## Work order
Because the lines must stay identical, write out the data without changing anything.

═══ Data

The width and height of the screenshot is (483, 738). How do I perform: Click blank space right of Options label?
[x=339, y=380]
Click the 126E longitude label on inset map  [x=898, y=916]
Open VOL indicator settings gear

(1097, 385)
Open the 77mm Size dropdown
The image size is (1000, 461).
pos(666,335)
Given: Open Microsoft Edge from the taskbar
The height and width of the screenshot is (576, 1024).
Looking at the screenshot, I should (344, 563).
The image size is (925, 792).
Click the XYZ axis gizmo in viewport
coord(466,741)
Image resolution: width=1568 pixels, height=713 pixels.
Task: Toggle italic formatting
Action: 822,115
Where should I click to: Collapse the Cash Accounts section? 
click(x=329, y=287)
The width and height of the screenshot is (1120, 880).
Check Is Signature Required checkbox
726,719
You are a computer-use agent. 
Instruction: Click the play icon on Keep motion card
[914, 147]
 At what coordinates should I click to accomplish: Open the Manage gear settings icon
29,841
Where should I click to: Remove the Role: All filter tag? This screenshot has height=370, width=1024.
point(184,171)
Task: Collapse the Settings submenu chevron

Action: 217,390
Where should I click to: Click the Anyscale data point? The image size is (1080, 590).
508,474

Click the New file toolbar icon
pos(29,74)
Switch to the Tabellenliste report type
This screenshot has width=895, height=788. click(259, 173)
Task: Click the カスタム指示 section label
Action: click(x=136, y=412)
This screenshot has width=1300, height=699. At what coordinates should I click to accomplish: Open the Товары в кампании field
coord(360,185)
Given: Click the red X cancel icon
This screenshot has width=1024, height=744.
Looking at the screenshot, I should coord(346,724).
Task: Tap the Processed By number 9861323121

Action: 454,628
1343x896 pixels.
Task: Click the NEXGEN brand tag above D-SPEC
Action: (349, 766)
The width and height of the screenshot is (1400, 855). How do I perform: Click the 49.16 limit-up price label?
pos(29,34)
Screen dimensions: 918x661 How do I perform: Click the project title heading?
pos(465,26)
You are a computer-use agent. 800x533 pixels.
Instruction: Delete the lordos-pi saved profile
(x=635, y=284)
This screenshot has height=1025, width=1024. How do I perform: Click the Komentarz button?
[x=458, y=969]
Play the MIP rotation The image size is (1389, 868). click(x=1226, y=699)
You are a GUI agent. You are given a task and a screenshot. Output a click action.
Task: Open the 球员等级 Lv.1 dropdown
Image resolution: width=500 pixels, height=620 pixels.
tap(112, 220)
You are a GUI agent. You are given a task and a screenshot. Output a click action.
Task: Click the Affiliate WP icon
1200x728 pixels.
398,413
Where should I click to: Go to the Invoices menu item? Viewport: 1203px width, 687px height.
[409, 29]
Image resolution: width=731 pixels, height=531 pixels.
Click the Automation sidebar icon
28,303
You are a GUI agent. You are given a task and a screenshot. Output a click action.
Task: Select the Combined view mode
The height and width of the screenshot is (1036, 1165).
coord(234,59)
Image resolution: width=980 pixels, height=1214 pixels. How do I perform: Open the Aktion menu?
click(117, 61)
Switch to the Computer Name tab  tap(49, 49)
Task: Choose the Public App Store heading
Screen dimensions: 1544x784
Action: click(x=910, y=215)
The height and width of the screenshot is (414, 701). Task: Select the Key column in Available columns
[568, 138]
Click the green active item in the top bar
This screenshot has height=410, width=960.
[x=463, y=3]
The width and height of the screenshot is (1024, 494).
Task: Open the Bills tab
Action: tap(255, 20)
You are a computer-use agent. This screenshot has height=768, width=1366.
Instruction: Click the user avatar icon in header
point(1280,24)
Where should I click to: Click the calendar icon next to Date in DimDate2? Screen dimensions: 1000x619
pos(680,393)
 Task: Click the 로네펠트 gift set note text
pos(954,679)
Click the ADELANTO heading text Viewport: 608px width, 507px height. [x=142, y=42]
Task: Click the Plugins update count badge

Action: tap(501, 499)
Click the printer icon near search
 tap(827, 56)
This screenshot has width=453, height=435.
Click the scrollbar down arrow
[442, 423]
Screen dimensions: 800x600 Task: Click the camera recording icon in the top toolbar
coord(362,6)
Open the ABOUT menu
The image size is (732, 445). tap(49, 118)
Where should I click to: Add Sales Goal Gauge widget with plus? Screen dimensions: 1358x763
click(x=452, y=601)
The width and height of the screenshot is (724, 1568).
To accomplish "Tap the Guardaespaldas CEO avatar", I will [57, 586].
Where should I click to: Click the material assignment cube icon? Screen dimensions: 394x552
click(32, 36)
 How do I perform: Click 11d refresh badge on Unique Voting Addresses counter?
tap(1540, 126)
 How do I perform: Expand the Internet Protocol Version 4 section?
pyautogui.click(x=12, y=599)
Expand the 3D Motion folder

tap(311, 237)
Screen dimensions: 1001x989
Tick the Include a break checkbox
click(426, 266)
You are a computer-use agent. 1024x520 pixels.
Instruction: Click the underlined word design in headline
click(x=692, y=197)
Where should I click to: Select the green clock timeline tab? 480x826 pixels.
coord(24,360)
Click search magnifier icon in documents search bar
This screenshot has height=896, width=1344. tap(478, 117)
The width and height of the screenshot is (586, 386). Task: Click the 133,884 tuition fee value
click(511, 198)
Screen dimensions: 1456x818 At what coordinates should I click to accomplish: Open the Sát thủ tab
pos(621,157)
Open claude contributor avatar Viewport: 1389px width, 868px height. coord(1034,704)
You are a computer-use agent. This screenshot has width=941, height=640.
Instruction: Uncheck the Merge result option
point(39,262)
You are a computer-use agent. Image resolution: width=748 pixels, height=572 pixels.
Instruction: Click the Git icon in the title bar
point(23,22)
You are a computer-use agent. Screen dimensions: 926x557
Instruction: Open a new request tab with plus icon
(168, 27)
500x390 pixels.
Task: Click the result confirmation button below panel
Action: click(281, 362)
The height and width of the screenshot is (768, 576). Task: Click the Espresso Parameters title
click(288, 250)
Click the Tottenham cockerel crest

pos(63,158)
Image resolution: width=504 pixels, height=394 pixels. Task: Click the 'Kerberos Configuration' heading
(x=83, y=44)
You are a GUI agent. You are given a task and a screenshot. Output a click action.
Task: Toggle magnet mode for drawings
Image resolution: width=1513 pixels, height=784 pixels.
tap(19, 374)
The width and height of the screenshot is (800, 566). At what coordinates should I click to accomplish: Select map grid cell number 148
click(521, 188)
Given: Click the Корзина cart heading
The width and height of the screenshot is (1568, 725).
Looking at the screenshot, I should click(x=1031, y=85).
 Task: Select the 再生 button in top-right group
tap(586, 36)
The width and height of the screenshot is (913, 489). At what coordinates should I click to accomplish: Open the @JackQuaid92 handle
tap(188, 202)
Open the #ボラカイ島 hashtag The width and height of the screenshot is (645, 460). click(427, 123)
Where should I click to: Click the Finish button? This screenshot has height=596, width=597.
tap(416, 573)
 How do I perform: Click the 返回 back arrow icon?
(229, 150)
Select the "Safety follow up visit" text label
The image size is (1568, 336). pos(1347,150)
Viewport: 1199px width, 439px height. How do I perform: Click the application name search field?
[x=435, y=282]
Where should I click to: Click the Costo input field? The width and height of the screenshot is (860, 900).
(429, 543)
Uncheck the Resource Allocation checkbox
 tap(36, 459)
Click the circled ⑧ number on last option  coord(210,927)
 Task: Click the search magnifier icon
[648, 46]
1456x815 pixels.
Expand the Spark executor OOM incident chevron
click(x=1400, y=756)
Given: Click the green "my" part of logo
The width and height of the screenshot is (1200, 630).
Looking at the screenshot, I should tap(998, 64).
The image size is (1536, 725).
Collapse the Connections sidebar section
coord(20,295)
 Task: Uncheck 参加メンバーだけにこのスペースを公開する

══════

## Completed exercise
The width and height of the screenshot is (483, 738). How do I perform: Click blank space right of Options label?
[x=339, y=380]
Click the 126E longitude label on inset map  [x=898, y=916]
Open VOL indicator settings gear

(1097, 385)
Open the 77mm Size dropdown
The image size is (1000, 461).
pos(666,335)
Given: Open Microsoft Edge from the taskbar
The height and width of the screenshot is (576, 1024).
Looking at the screenshot, I should (344, 563).
The image size is (925, 792).
Click the XYZ axis gizmo in viewport
coord(466,741)
Image resolution: width=1568 pixels, height=713 pixels.
Task: Toggle italic formatting
Action: 822,115
Where should I click to: Collapse the Cash Accounts section? 
click(x=329, y=287)
The width and height of the screenshot is (1120, 880).
Check Is Signature Required checkbox
726,719
You are a computer-use agent. 
Instruction: Click the play icon on Keep motion card
[914, 147]
 At what coordinates should I click to accomplish: Open the Manage gear settings icon
29,841
Where should I click to: Remove the Role: All filter tag? This screenshot has height=370, width=1024.
point(184,171)
Task: Collapse the Settings submenu chevron

Action: 217,390
Where should I click to: Click the Anyscale data point? The image size is (1080, 590).
508,474

Click the New file toolbar icon
pos(29,74)
Switch to the Tabellenliste report type
This screenshot has width=895, height=788. click(259, 173)
Task: Click the カスタム指示 section label
Action: click(x=136, y=412)
This screenshot has width=1300, height=699. At what coordinates should I click to accomplish: Open the Товары в кампании field
coord(360,185)
Given: Click the red X cancel icon
This screenshot has width=1024, height=744.
Looking at the screenshot, I should coord(346,724).
Task: Tap the Processed By number 9861323121

Action: 454,628
1343x896 pixels.
Task: Click the NEXGEN brand tag above D-SPEC
Action: (349, 766)
The width and height of the screenshot is (1400, 855). How do I perform: Click the 49.16 limit-up price label?
pos(29,34)
Screen dimensions: 918x661 How do I perform: Click the project title heading?
pos(465,26)
You are a computer-use agent. 800x533 pixels.
Instruction: Delete the lordos-pi saved profile
(x=635, y=284)
This screenshot has height=1025, width=1024. How do I perform: Click the Komentarz button?
[x=458, y=969]
Play the MIP rotation The image size is (1389, 868). click(x=1226, y=699)
You are a GUI agent. You are given a task and a screenshot. Output a click action.
Task: Open the 球员等级 Lv.1 dropdown
Image resolution: width=500 pixels, height=620 pixels.
tap(112, 220)
You are a GUI agent. You are given a task and a screenshot. Output a click action.
Task: Click the Affiliate WP icon
1200x728 pixels.
398,413
Where should I click to: Go to the Invoices menu item? Viewport: 1203px width, 687px height.
[409, 29]
Image resolution: width=731 pixels, height=531 pixels.
Click the Automation sidebar icon
28,303
You are a GUI agent. You are given a task and a screenshot. Output a click action.
Task: Select the Combined view mode
The height and width of the screenshot is (1036, 1165).
coord(234,59)
Image resolution: width=980 pixels, height=1214 pixels. How do I perform: Open the Aktion menu?
click(117, 61)
Switch to the Computer Name tab  tap(49, 49)
Task: Choose the Public App Store heading
Screen dimensions: 1544x784
Action: click(x=910, y=215)
The height and width of the screenshot is (414, 701). Task: Select the Key column in Available columns
[568, 138]
Click the green active item in the top bar
This screenshot has height=410, width=960.
[x=463, y=3]
The width and height of the screenshot is (1024, 494).
Task: Open the Bills tab
Action: tap(255, 20)
You are a computer-use agent. This screenshot has height=768, width=1366.
Instruction: Click the user avatar icon in header
point(1280,24)
Where should I click to: Click the calendar icon next to Date in DimDate2? Screen dimensions: 1000x619
pos(680,393)
 Task: Click the 로네펠트 gift set note text
pos(954,679)
Click the ADELANTO heading text Viewport: 608px width, 507px height. [x=142, y=42]
Task: Click the Plugins update count badge

Action: tap(501, 499)
Click the printer icon near search
 tap(827, 56)
This screenshot has width=453, height=435.
Click the scrollbar down arrow
[442, 423]
Screen dimensions: 800x600 Task: Click the camera recording icon in the top toolbar
coord(362,6)
Open the ABOUT menu
The image size is (732, 445). tap(49, 118)
Where should I click to: Add Sales Goal Gauge widget with plus? Screen dimensions: 1358x763
click(x=452, y=601)
The width and height of the screenshot is (724, 1568).
To accomplish "Tap the Guardaespaldas CEO avatar", I will [57, 586].
Where should I click to: Click the material assignment cube icon? Screen dimensions: 394x552
click(32, 36)
 How do I perform: Click 11d refresh badge on Unique Voting Addresses counter?
tap(1540, 126)
 How do I perform: Expand the Internet Protocol Version 4 section?
pyautogui.click(x=12, y=599)
Expand the 3D Motion folder

tap(311, 237)
Screen dimensions: 1001x989
Tick the Include a break checkbox
click(426, 266)
You are a computer-use agent. 1024x520 pixels.
Instruction: Click the underlined word design in headline
click(x=692, y=197)
Where should I click to: Select the green clock timeline tab? 480x826 pixels.
coord(24,360)
Click search magnifier icon in documents search bar
This screenshot has height=896, width=1344. tap(478, 117)
The width and height of the screenshot is (586, 386). Task: Click the 133,884 tuition fee value
click(511, 198)
Screen dimensions: 1456x818 At what coordinates should I click to accomplish: Open the Sát thủ tab
pos(621,157)
Open claude contributor avatar Viewport: 1389px width, 868px height. coord(1034,704)
You are a computer-use agent. This screenshot has width=941, height=640.
Instruction: Uncheck the Merge result option
point(39,262)
You are a computer-use agent. Image resolution: width=748 pixels, height=572 pixels.
Instruction: Click the Git icon in the title bar
point(23,22)
You are a computer-use agent. Screen dimensions: 926x557
Instruction: Open a new request tab with plus icon
(168, 27)
500x390 pixels.
Task: Click the result confirmation button below panel
Action: click(281, 362)
The height and width of the screenshot is (768, 576). Task: Click the Espresso Parameters title
click(288, 250)
Click the Tottenham cockerel crest

pos(63,158)
Image resolution: width=504 pixels, height=394 pixels. Task: Click the 'Kerberos Configuration' heading
(x=83, y=44)
You are a GUI agent. You are given a task and a screenshot. Output a click action.
Task: Toggle magnet mode for drawings
Image resolution: width=1513 pixels, height=784 pixels.
tap(19, 374)
The width and height of the screenshot is (800, 566). At what coordinates should I click to accomplish: Select map grid cell number 148
click(521, 188)
Given: Click the Корзина cart heading
The width and height of the screenshot is (1568, 725).
Looking at the screenshot, I should click(x=1031, y=85).
 Task: Select the 再生 button in top-right group
tap(586, 36)
The width and height of the screenshot is (913, 489). At what coordinates should I click to accomplish: Open the @JackQuaid92 handle
tap(188, 202)
Open the #ボラカイ島 hashtag The width and height of the screenshot is (645, 460). click(427, 123)
Where should I click to: Click the Finish button? This screenshot has height=596, width=597.
tap(416, 573)
 How do I perform: Click the 返回 back arrow icon?
(229, 150)
Select the "Safety follow up visit" text label
The image size is (1568, 336). pos(1347,150)
Viewport: 1199px width, 439px height. How do I perform: Click the application name search field?
[x=435, y=282]
Where should I click to: Click the Costo input field? The width and height of the screenshot is (860, 900).
(429, 543)
Uncheck the Resource Allocation checkbox
 tap(36, 459)
Click the circled ⑧ number on last option  coord(210,927)
 Task: Click the search magnifier icon
[648, 46]
1456x815 pixels.
Expand the Spark executor OOM incident chevron
click(x=1400, y=756)
Given: Click the green "my" part of logo
The width and height of the screenshot is (1200, 630).
Looking at the screenshot, I should tap(998, 64).
The image size is (1536, 725).
Collapse the Connections sidebar section
coord(20,295)
 Task: Uncheck 参加メンバーだけにこのスペースを公開する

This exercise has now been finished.